No Operation After Short Course Radiotherapy Followed By Consolidation Chemotherapy In Locally Advanced Rectal Cancer

Phase 2

Recruiting

• Conditions: Rectal Cancer
• Interventions: Drug: Oxaliplatin; Drug: 5-Fluoracil; Drug: Leucovorin; Drug: Capecitabine; Radiation: 5x5 Gy; Behavioral: Quality of Life Questionnaires; Procedure: DRE/ Endoscopy

• Registration Number: NCT04864067
• Lead Sponsor: Servicio de Salud Metropolitano Sur Oriente

Brief Summary

This study is designed to explore the hypothesis that in patients with a Locally advanced rectal cancer (LARC) treated with a Total neoadjuvant therapy (TNT) strategy based on short course radiotherapy (5x5Gy) followed by neoadjuvant consolidation chemotherapy is associated with a higher rate of pathological clinical response and sustained (\>1year) complete clinical response when compared to an historical cohort treated with long course chemoradiation therapy (CRT), total mesorectal excision (TME) and adjuvant chemotherapy (ACT).

Detailed Description

Non-operative management with a Watch and Wait (W\&W) strategy has been advocated for selected patients with a locally advanced rectal cancer (LARC) and a complete clinical response (cCR) after neoajuvant (NA) treatment.
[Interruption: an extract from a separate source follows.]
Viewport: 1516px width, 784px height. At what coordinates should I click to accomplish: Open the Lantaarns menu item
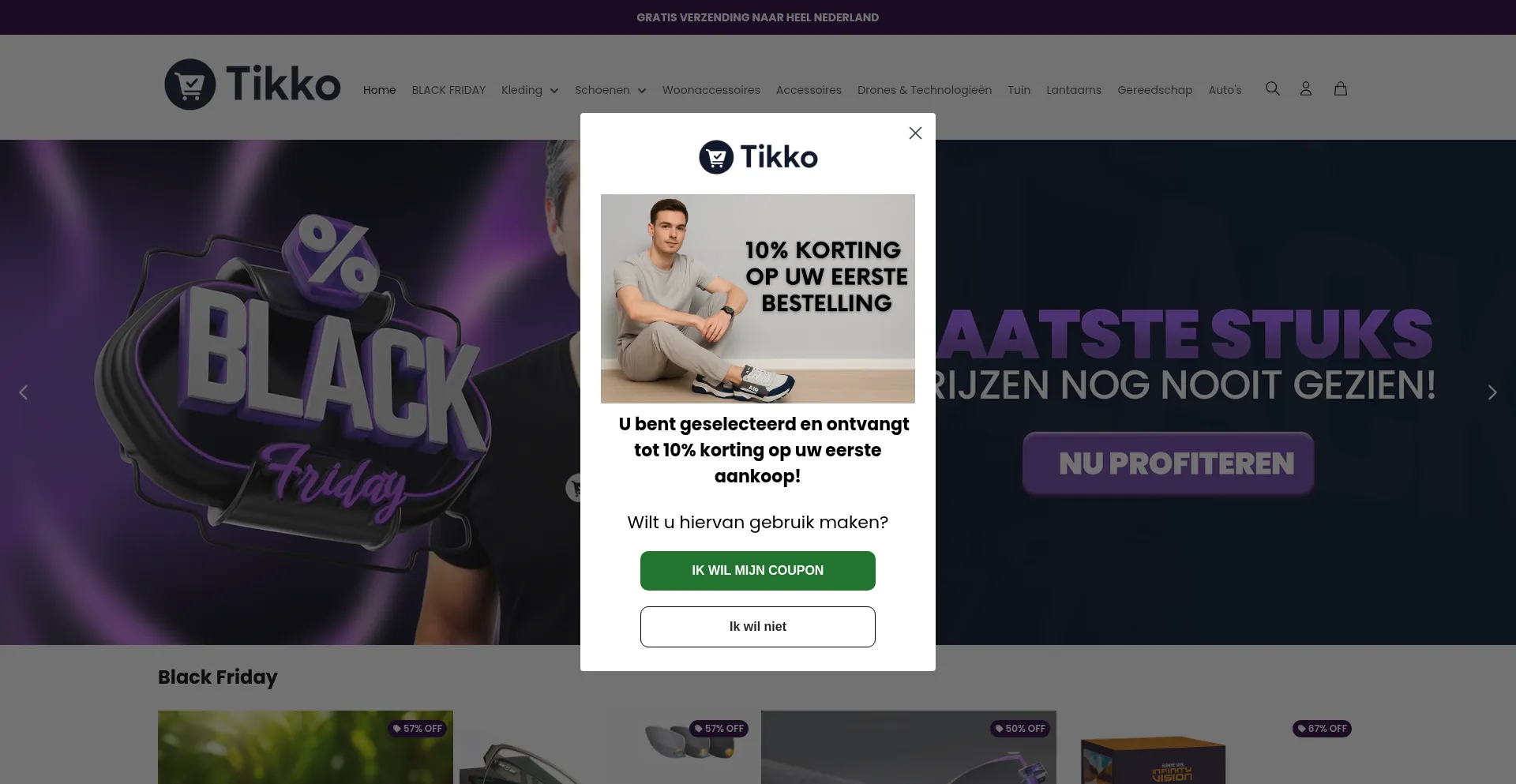[1074, 90]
In this context, total neoadjuvant therapy (TNT), i.e the use of radiotherapy and full dose of post-operative chemotherapy as part of NA treatment, has emerged as a strategy to enhance treatment response.

Currently, TNT has reported higher rates of pCR and organ preservation when compared to current standard of care. However, the best TNT strategy is still unknown. We therefore hypothesize that in LARC patients, the use of a TNT strategy based on short course RT followed by consolidation chemotherapy is associated with a higher rate of pCR and sustained (\>1year) cCR when compared to an historic cohort.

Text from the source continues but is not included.